Ich war 16 und nahm die Pille.

Ich habe vor 11 Jahren abgetrieben – da war ich 16. Damals war ich mit meinem ersten Freund zusammen, verhütet hatten wir mit der Pille. Nach einer Zeit merkte ich, dass ich sehr sensibel auf Gerüche reagierte und mir dauernd schlecht war. Nachdem meine Zwischenblutung ausblieb, wusste ich, dass ich einen Termin beim Frauenarzt machen sollte. Als ich dort untersucht wurde, zeigte er mir auf dem Monitor den kleinen Zellhaufen, der (wie er mir dann mitteilte) schon ein Herz entwickelte. Perplex lag ich da und fragte ihn, wie das denn sein könnte, ich nahm ja schließlich die Pille.

Er sagte dann einfach „kann auch sein, dass sie für dich nicht gepasst hat oder sie höher dosiert gehört“. Danach fragte er mich, ob ich denn nicht ein Bild von meinem Zellhaufen haben will, was ich sofort ablehnte. In dem Warteraum war meine beste Freundin, die genauso entsetzt war wie ich.
Als meine Mutter davon erfuhr, machte sie mir jegliche Termine aus, um eine Abtreibung einzuleiten. Mein Vater reagierte mit folgenden Worten darauf: „Das werden wir niemanden erzählen, das ist ja peinlich vor der Familie.“ Mein damaliger Freund wollte es auch niemanden erzählten, lediglich seine Mutter hat es irgendwann herausgefunden. Ich fühlte mich so dreckig und leer. Am Tag meiner Abtreibung war die Leere meine Begleiterin, aber ich erinnere mich, dass das Personal der Klinik sehr freundlich und einfühlsam war. Nach der Ausschabung wachte ich mit Blutungen auf und schlief den restlichen Tag über.
Ich schämte mich, versuchte aber trotzdem offen über die Schwangerschaft und den Abbruch zu reden.
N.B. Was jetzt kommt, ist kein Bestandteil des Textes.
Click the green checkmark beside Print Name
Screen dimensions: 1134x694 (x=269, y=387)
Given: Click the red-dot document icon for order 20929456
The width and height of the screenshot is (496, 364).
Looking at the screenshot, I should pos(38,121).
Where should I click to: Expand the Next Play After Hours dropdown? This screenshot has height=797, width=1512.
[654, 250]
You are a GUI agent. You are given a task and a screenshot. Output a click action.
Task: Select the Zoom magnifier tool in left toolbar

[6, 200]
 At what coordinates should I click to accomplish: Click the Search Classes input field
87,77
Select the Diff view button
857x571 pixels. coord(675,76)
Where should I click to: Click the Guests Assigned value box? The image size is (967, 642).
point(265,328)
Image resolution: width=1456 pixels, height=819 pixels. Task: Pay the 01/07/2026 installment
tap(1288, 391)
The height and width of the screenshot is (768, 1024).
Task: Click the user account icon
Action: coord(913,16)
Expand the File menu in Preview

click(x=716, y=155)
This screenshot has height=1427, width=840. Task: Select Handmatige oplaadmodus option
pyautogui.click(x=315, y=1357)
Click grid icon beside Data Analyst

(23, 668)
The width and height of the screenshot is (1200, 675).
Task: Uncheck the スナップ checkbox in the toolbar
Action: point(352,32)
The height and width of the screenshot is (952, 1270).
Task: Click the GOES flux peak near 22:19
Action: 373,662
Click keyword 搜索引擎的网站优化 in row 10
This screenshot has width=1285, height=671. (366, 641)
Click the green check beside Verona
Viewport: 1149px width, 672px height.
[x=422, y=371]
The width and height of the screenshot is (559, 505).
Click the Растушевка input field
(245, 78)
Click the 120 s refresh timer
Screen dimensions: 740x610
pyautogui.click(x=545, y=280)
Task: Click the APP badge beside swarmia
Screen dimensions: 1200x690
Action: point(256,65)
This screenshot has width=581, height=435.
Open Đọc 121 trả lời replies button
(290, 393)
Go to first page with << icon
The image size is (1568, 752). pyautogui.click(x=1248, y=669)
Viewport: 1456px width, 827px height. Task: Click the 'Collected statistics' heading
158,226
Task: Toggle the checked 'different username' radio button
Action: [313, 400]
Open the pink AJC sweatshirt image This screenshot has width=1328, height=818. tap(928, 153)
Auch wenn ich die Entscheidung in keiner Sekunde bereute, fühlte ich mich irgendwie auch schuldig. Ich zählte lange die Jahre und überlegte, was das Kind jetzt wohl machen würde, wie alt es wäre, welchen Interessen es nachgehen würde. Mittlerweile habe ich schon damit aufgehört und habe für mich die Erfahrung abgeschlossen.
Wenn ich daran denke, wie überfordert ich damals mit der Situation war, dann finde ich es eine Zumutung, was für eine Tortur Schwangere durchleben müssen, wenn sie in solch einer Lage sind. Dass Frauen* das Gefühl vermittelt wird, sie wären Schuld an dem Zellhaufen hat mich bis lange nach der Abtreibung verfolgt. Dass ich mich dafür schämen sollte, dass es passiert ist, ebenso. Ich hatte das Glück trotz der negativen Menschen in meiner Umgebung meine Mutter an der Seite zu haben, die mich in jeder Situation unterstützte. So musste ich mich nicht durch Seiten klicken, bei denen mir ein totes Kind gezeigt wird und mir eine „Menschenrechtsverletzung“ vorgehalten wird. Manche haben nicht das Glück eine Unterstützung an der Seite zu haben, weswegen der Zugang zu Informationen zum Abbruch und der Abbruch einer Schwangerschaft einfacher für Frauen* gemacht werden sollte. – und dafür gehe ich heute auf die Straße und setze mich aktiv für reproduktive Rechte ein.